Le directeur du projet de bitumage et de réhabilitation des 48 kilomètres du réseau routier de la ville d’Oyem, Zhang Xiaolei, promet la reprise de ce chantier dans les tout prochains jours.

C’EST en juillet 2025 dernier, que le chef de l’État, Brice Clotaire Oligui Nguema, a lancé les travaux de bitumage des artères de la commune d’Oyem, en présence du ministre du Pétrole et du Gaz, Sosthène Nguema Nguema, du gouverneur du Woleu-Ntem, Jules Djéki et du délégué spécial de la commune d’Oyem, Jean Christophe Owono Nguema.

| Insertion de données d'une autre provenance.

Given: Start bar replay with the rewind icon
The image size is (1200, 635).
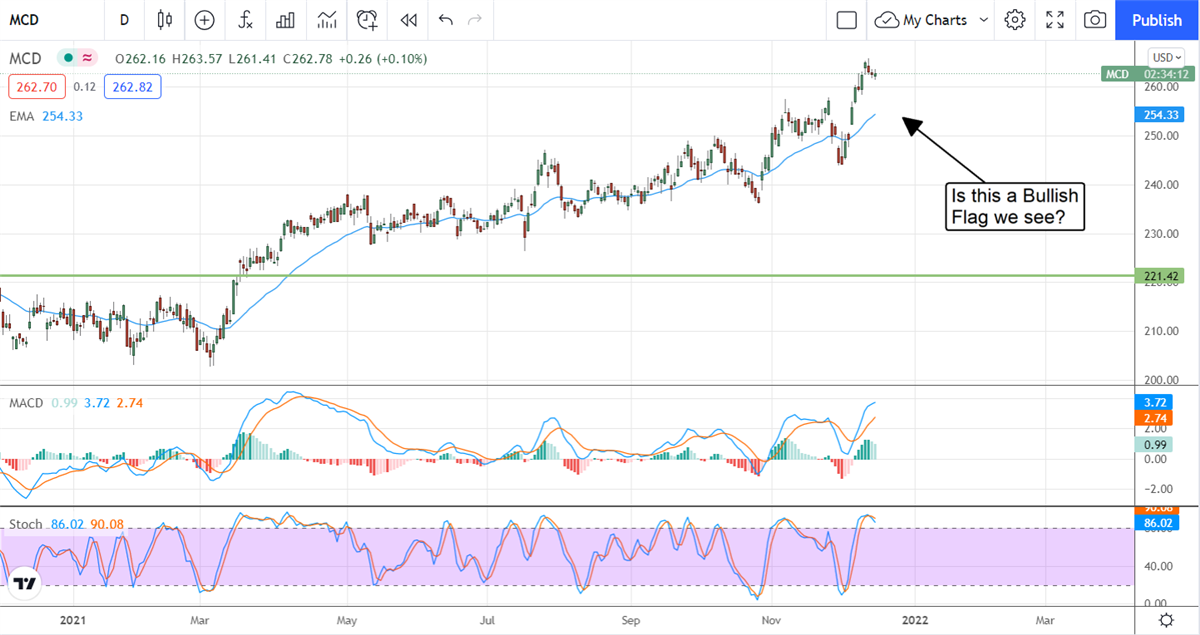Looking at the screenshot, I should point(408,20).
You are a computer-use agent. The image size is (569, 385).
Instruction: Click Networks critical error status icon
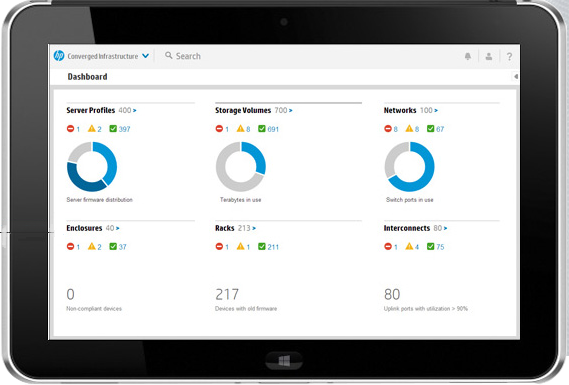388,128
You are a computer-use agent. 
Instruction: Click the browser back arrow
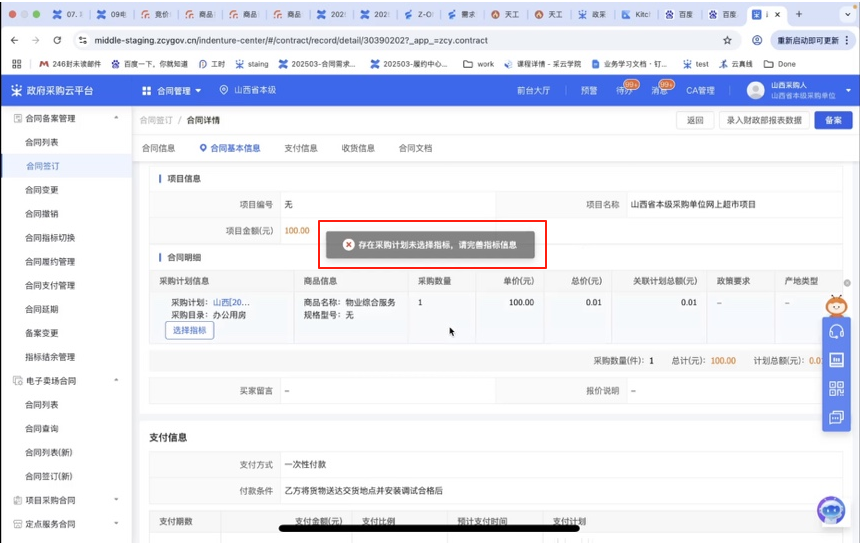pyautogui.click(x=14, y=40)
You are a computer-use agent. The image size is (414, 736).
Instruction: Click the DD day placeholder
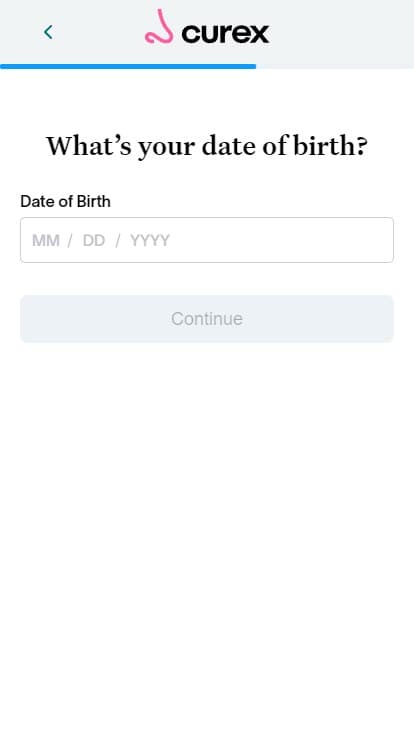tap(94, 241)
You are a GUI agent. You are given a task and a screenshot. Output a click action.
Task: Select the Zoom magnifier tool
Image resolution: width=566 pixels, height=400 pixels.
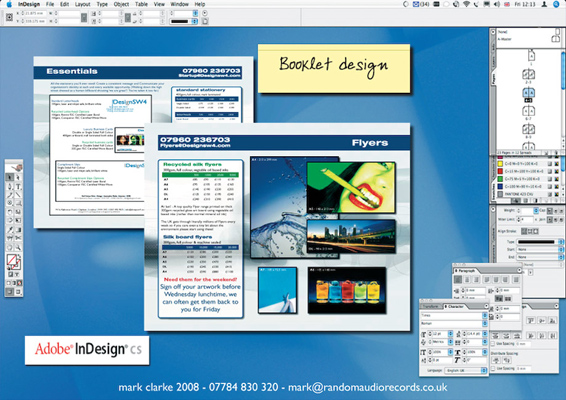[x=18, y=247]

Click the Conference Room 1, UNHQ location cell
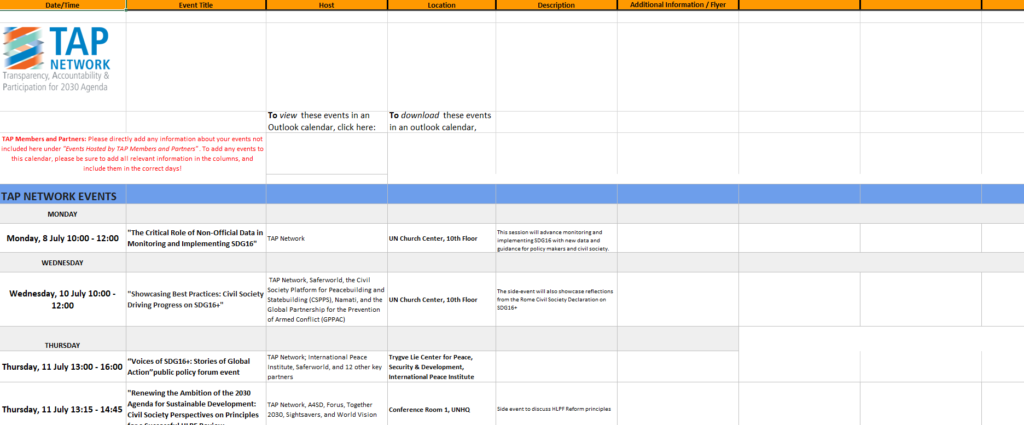pyautogui.click(x=441, y=409)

Un acte du président de la République visant de redonner un visage plus reluisant à l’ensemble du réseau routier du chef-lieu de la province du Woleu-Ntem. Mais également, favoriser la fluidité des déplacements et des échanges des automobilistes et des populations des deux arrondissements de la commune d’Oyem.

Cet important chantier de développement a été confié par le numéro gabonais lui-même, à l’entreprise chinoise China first highway engineering company limited (CFHECL). Malheureusement, après la lueur d’espoir donnée auprès des oyemois après la livraison de l’axe Akoakam-Carrefour de la foire (de près d’un kilomètre) en moins d’un mois, les travaux ont connu subitement un coup d’arrêt.

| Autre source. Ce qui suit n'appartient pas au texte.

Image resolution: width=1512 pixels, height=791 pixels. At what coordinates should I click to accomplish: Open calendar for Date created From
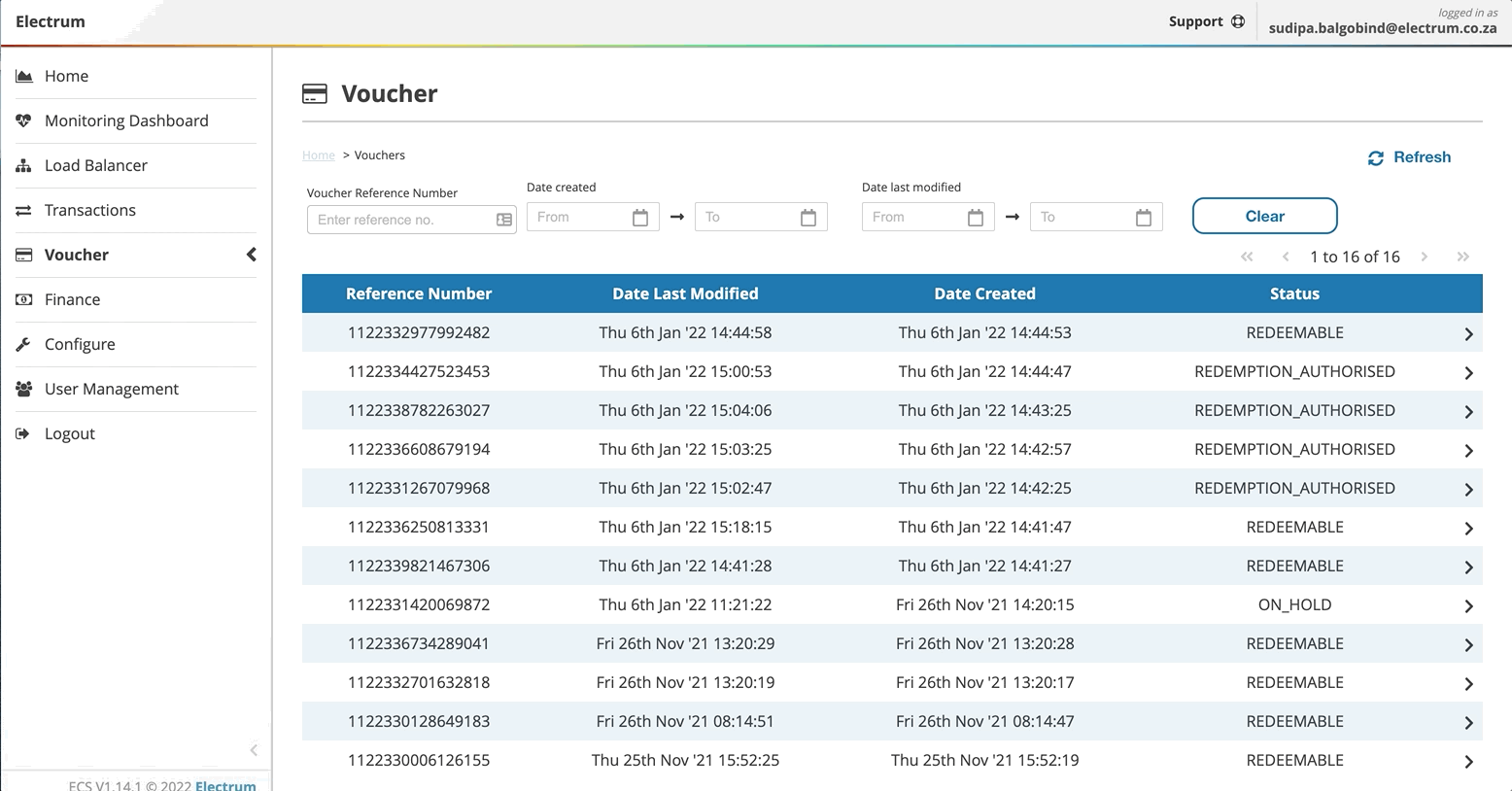pyautogui.click(x=639, y=218)
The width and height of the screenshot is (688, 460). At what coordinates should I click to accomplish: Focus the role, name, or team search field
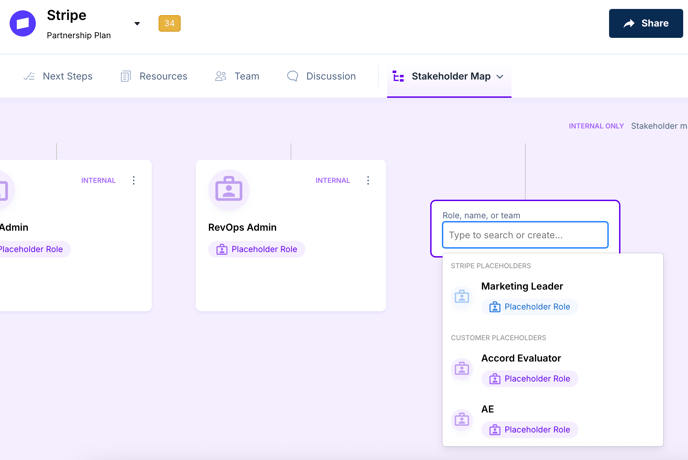click(525, 235)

Surtout, au niveau de la bretelle allant dudit Carrefour de la foire, jusqu’au siège de la Société d’énergie et d’eau du Gabon (SEEG), longue de moins de 500 mètres. Un arrêt de chantier qui suscite moult spéculations et interrogations auprès des populations d’Oyem.

Selon le directeur du projet, Zhang Xiaolei, – rencontré par notre Rédaction – cet arrêt de chantier est dû, non seulement aux études topographiques plus approfondies, mais également à la découverte des ouvrages défectueux sur cet axe routier.

« La section allant de la Foire jusqu’à la SEEG est un peu compliquée à réaliser. Surtout vers le bas, au niveau de la station de carburant, il y a une buse et défectueuse et bouchée par les déchets ménagers. A cela s’ajoute les constructions anarchiques sur des ouvrages hydrauliques de la SEEG par certains riverains« , a confié Zhang Xiaolei.

Non sans rassurer les riverains, piétons et autres automobilistes, de sa détermination à la reprise des travaux dans un futur très proche. Il ressort que la société chinoise CFHECL devrait réhabiliter au total 29 artères dans la ville d’Oyem, soit environ 48 kilomètres de voirie urbaine.

Les responsables chinois attendent juste la finalisation et la signature de la convention dudit projet avec le maître d’ouvrage. Rappelons que c’est la même société qui effectue les travaux de bitumage des axes Oyem-Assok-Medzeng (frontière de la Guinée Équatoriale) et Koumeyong-Makokou, dans la province de l’Ogooué-Ivindo.